Researchers identified a novel genetic mutation affecting the FGD4 gene in a patient with Charcot-Marie-Tooth disease type 4H (CMT4H).
With an early onset, CMT4 is a slow progressive neurological disease caused by genetic variations in genes involved in nerve cells function or structure. In the CMT4H subtype, several mutations on the FGD4 gene are pointed as the trigger.
The frabin protein encoded by FGD4 is known to be involved in mechanisms that are essential for normal activity of myelin-producing cells, the Schwann cells. These cells are specialized in the production of myelin, which protect the nerve cells and allow electrical signals to pass through them.
When genetic mutations disrupt frabin levels or its activity, the Schwann cells cannot maintain the normal myelin production, impairing the nerve cells activity response and survival.

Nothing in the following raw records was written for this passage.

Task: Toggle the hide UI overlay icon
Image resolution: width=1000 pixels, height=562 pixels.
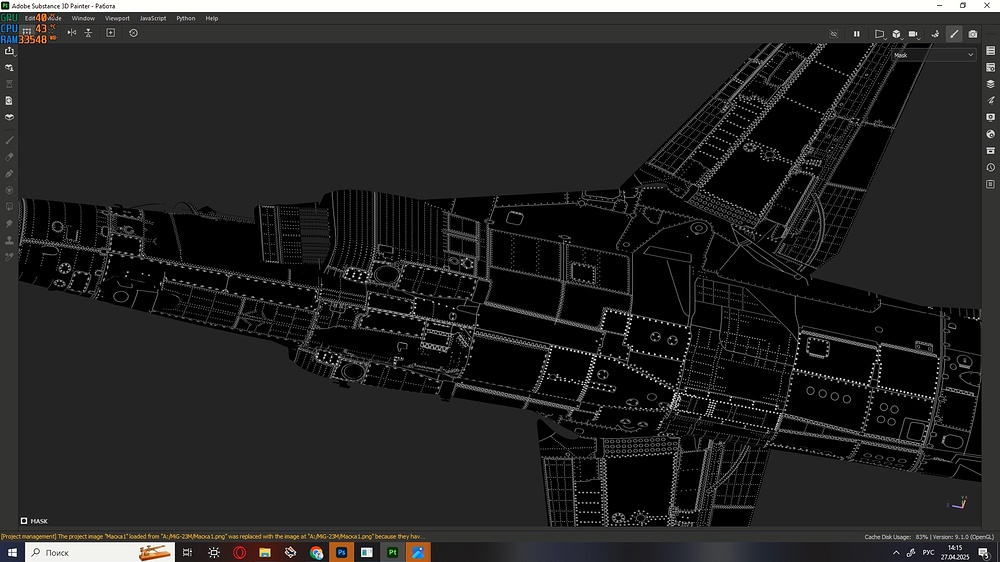Action: [x=833, y=33]
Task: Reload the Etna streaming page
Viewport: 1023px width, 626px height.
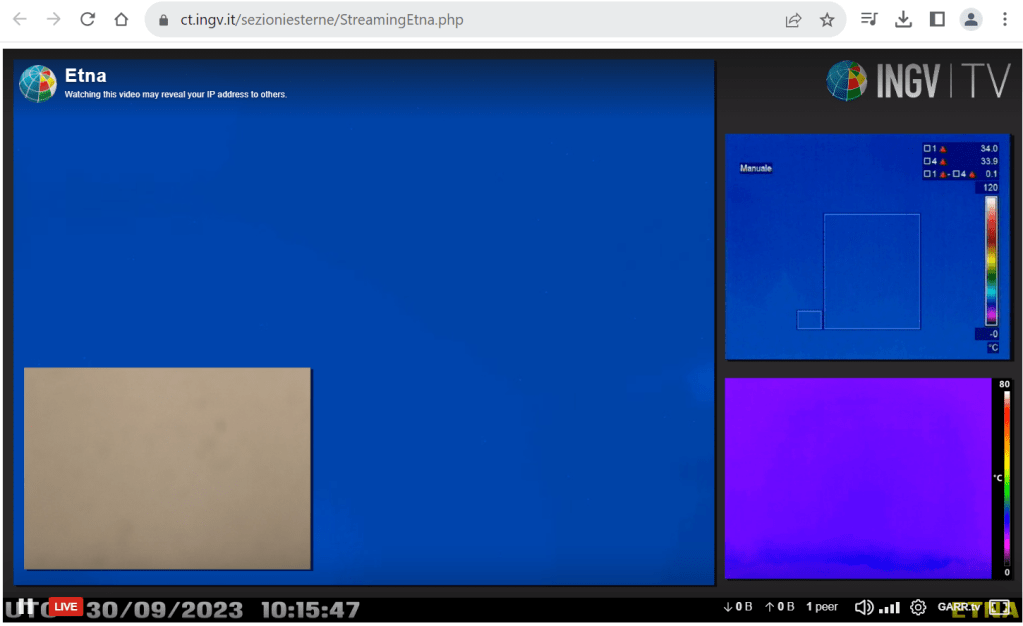Action: coord(88,19)
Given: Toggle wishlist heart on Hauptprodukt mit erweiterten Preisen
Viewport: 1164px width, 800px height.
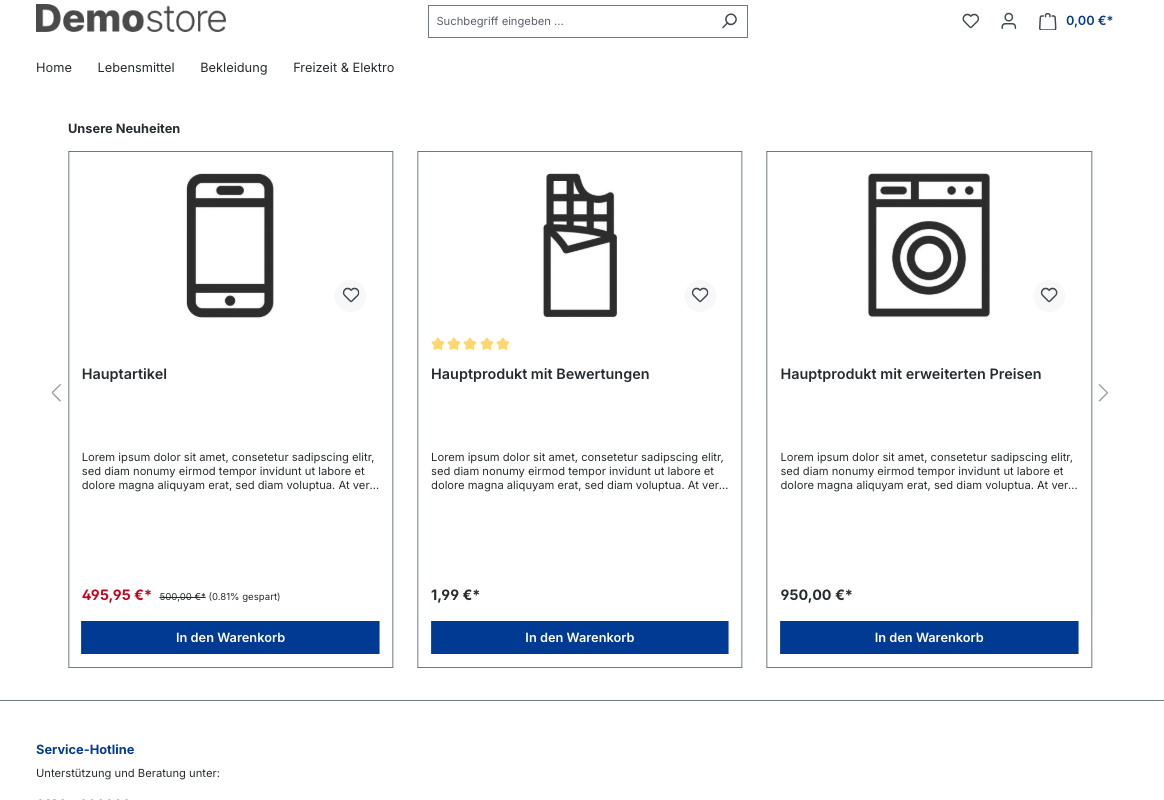Looking at the screenshot, I should click(1049, 295).
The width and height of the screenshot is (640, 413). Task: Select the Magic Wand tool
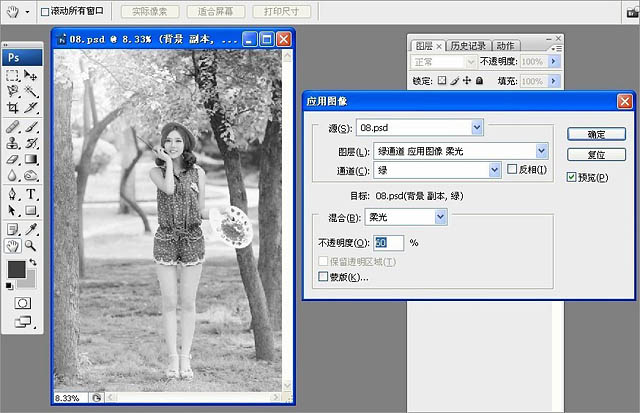pos(31,91)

In the study titled “A novel mutation in FGD4 causes Charcot-Marie-Tooth disease type 4H with cranial nerve involvement,” published in the journal Neuromuscular Disorders, researchers from Kyushu University in Japan reported the case of a patient with CMT4H with a new FGD4 genetic mutation.
The patient was 15 years old when he started presenting unsteadiness and numbness in both lower limbs. By the age of 20, he developed double vision, erectile dysfunction, clumsiness, and sensory impairment in the upper limbs. At age 35, he started to notice finger deformities. All symptoms progressed very slowly and culminated by the age of 65, with lower limb and hand deformities, eye misalignment with movement limitation, facial muscle weakness, hearing loss, muscle weakness with loss of reflexes, and generalized loss of sensitivity to pain.
Genetic analysis revealed that the patient’s two copies – one inherited from the mother and other from the father – of the FGD4 gene had a substitution of a single genetic base at the 724 position of the gene sequence, which the researchers identified as p.Arg242X. No other mutations were found in any of the 64 CMT-related genes that could be accounted as responsible for CMT diagnosis.
With the observation that this new mutation in the FGD4 gene was found to lead to a smaller form of the fabrin protein, the authors believe that the p.Arg242X mutation was responsible for the patient’s symptoms. However, further functional studies are warranted to confirm the impact of the mutation in fabrin’s activity.
Evaluation by magnetic resonance images (MRI) confirmed that the ophthalmic, the maxillary, and the mandibular nerves were enlarged. This finding showed for the first time that CMT4H can also implicate involvement of such nerves, which are more commonly associated with other subtypes of CMT.
Overall the research team considered that “the present atypical case of CMT4H, with a novel [p.Arg242X] mutation, further expands the clinical spectrum of CMT4H.”